# Goal of the exercise
What are the lines, copied exactly, from the one containing "Click the TradingView logo at bottom left" through the final line of the material? Leave the pictures out.

# Data shown
-*-*-

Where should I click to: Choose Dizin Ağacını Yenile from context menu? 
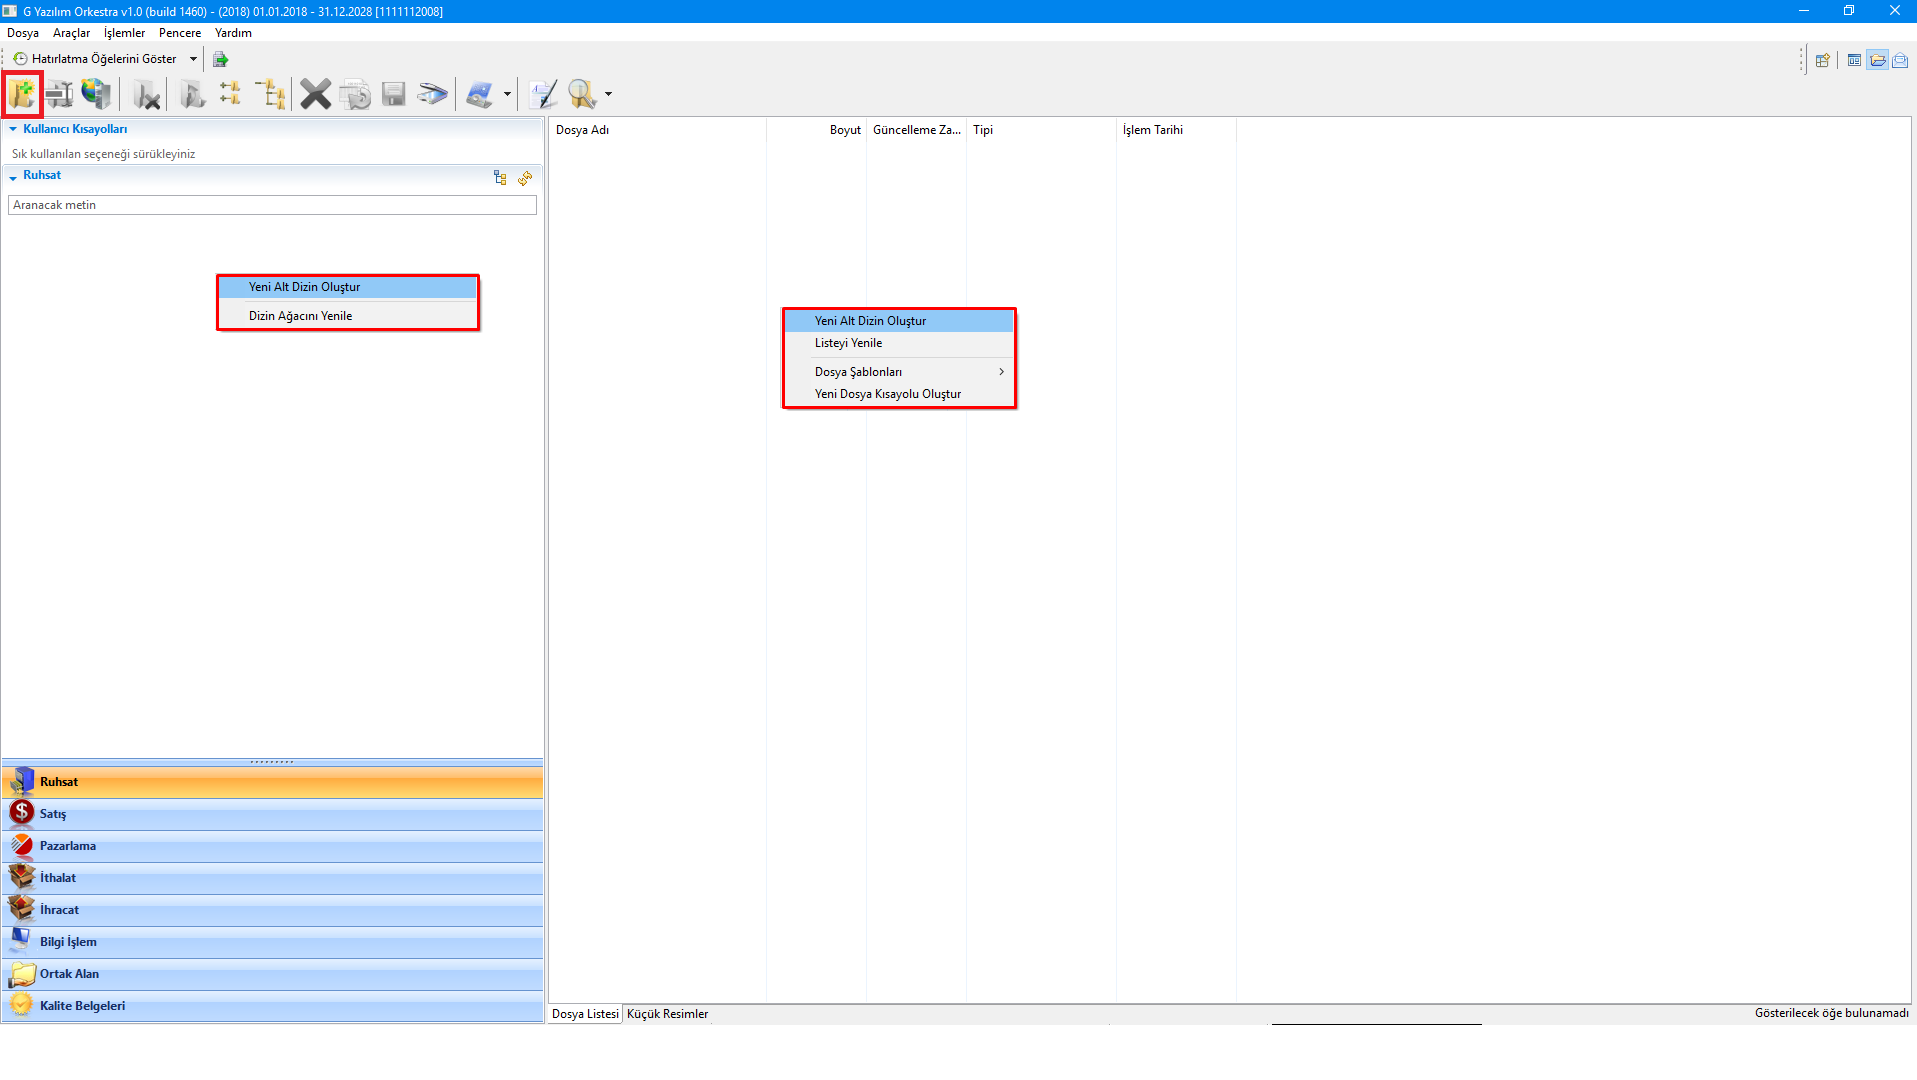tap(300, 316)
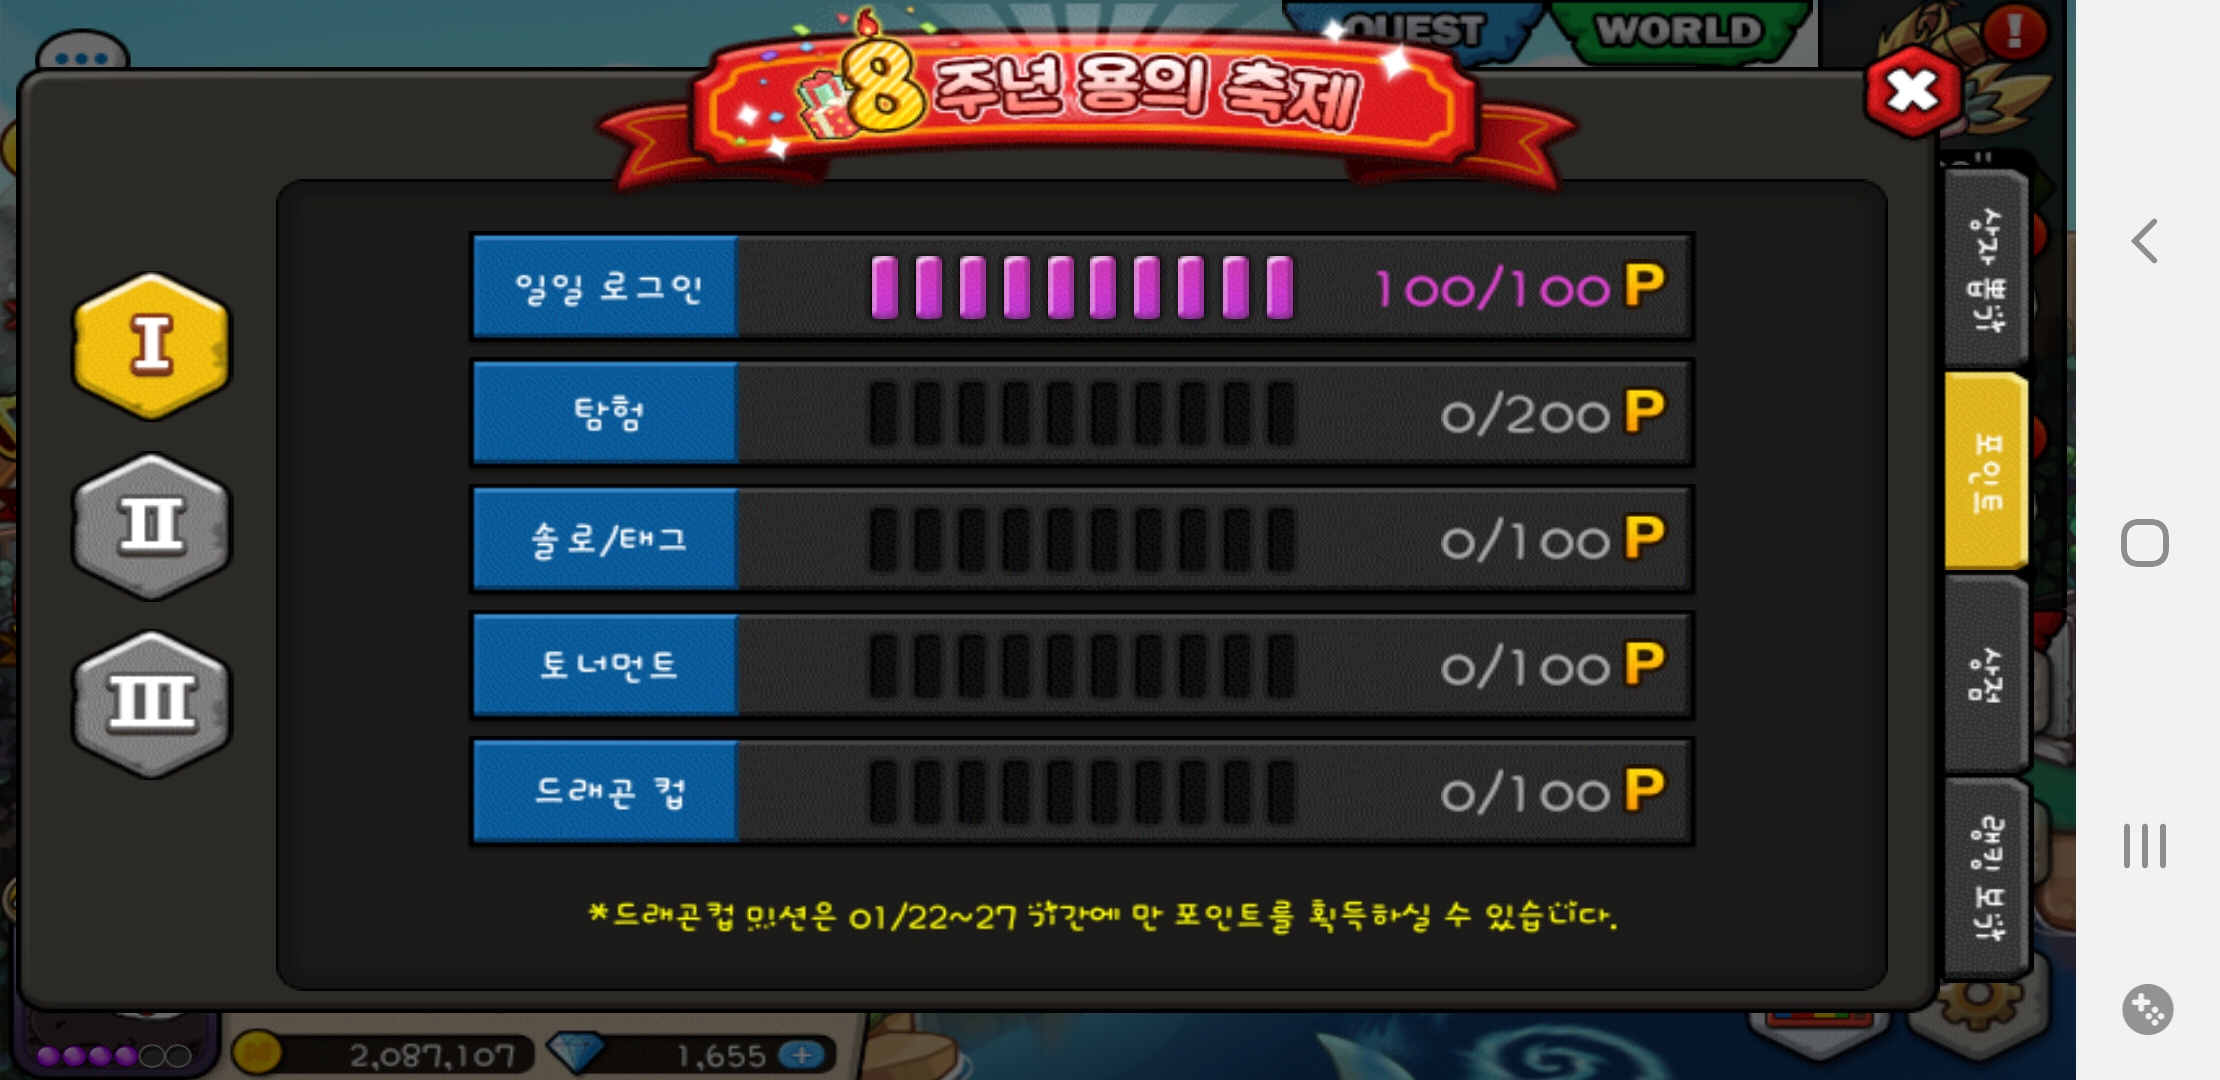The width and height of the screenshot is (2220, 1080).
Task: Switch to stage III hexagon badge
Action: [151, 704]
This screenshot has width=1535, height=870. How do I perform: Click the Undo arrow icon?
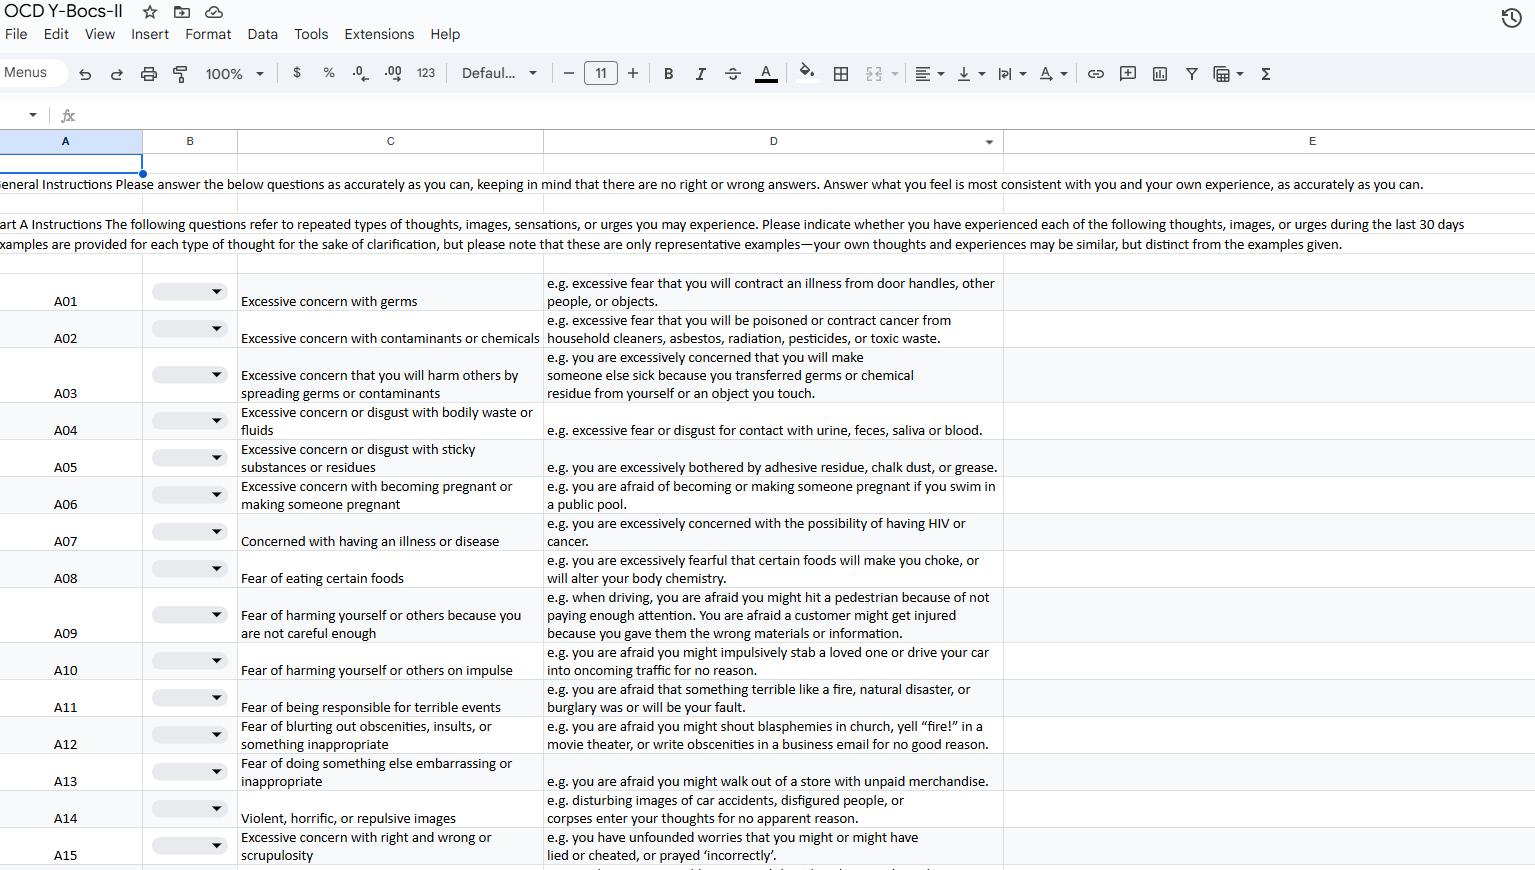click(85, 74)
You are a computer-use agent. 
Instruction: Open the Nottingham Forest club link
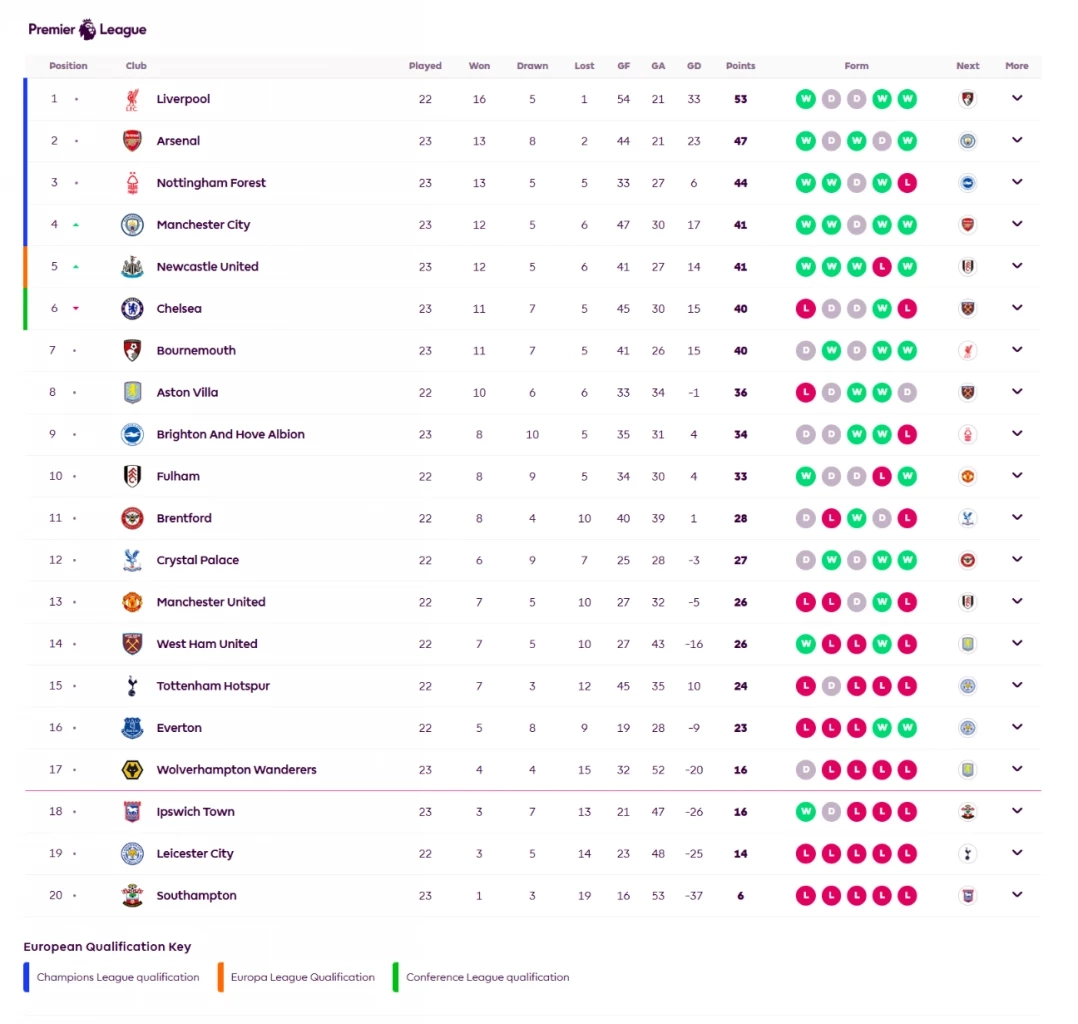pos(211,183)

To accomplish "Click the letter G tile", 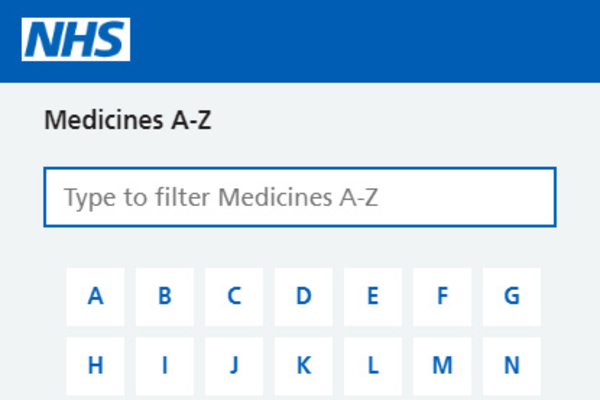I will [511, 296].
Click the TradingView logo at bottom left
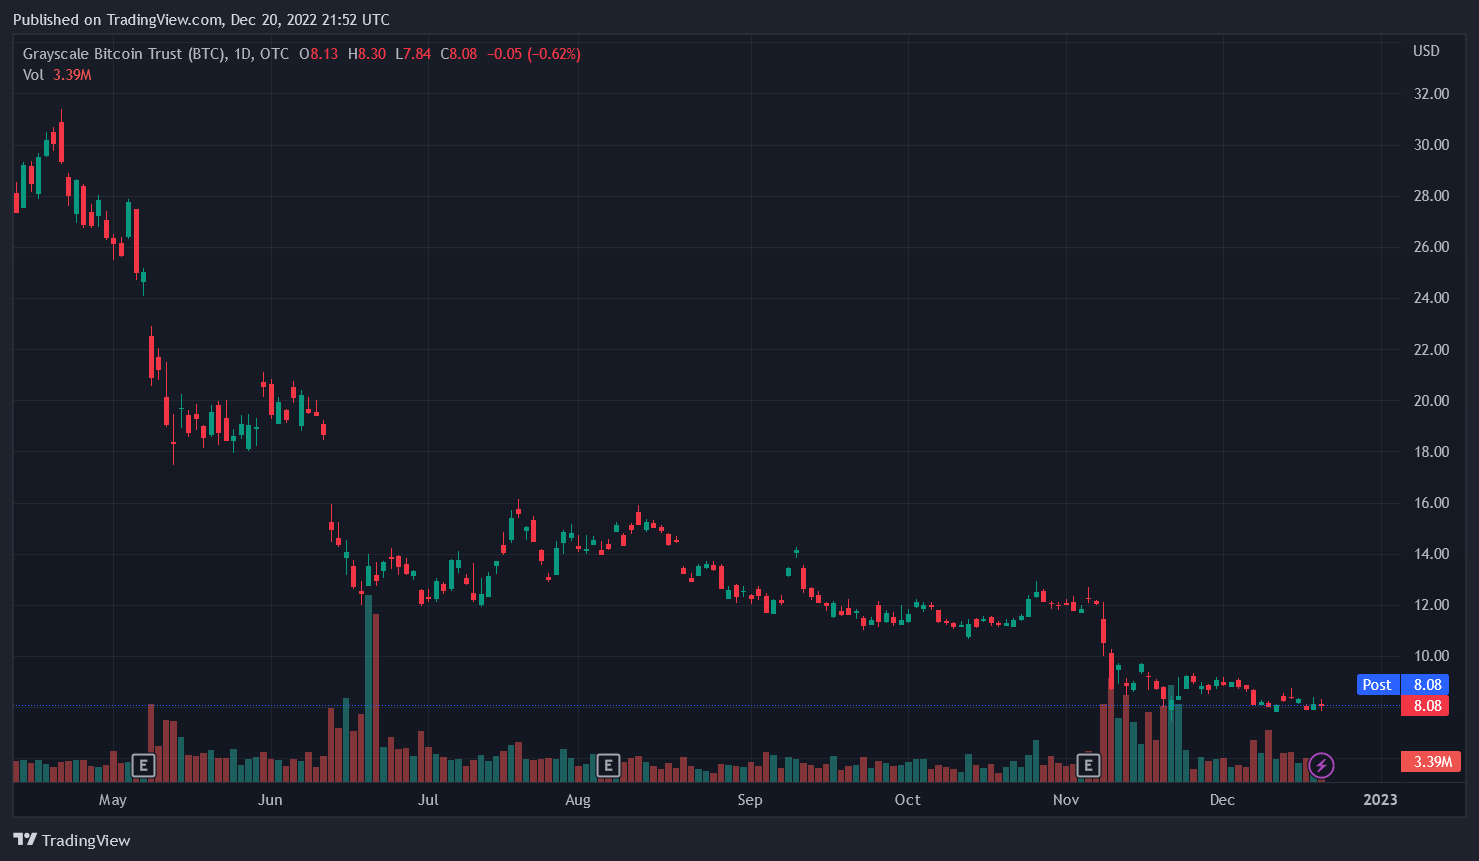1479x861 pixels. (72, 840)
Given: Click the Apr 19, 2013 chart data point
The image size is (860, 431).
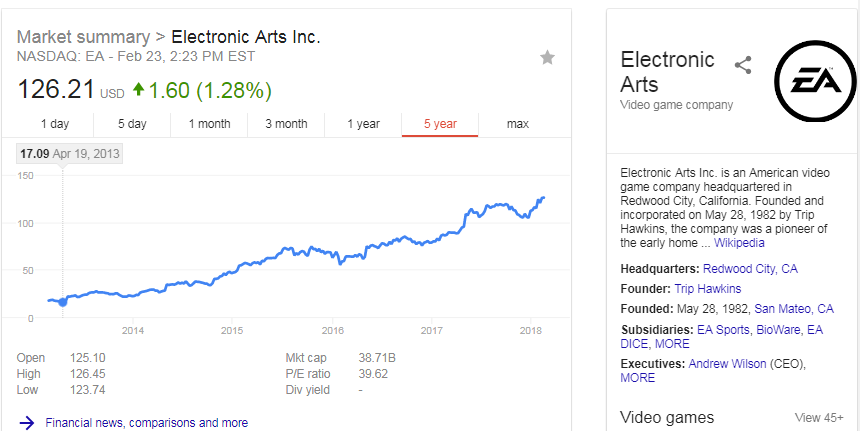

-*-*-

# Output
Click the TradingView logo at bottom left
1479x861 pixels. (72, 840)
Given: Click the Apr 19, 2013 chart data point
The image size is (860, 431).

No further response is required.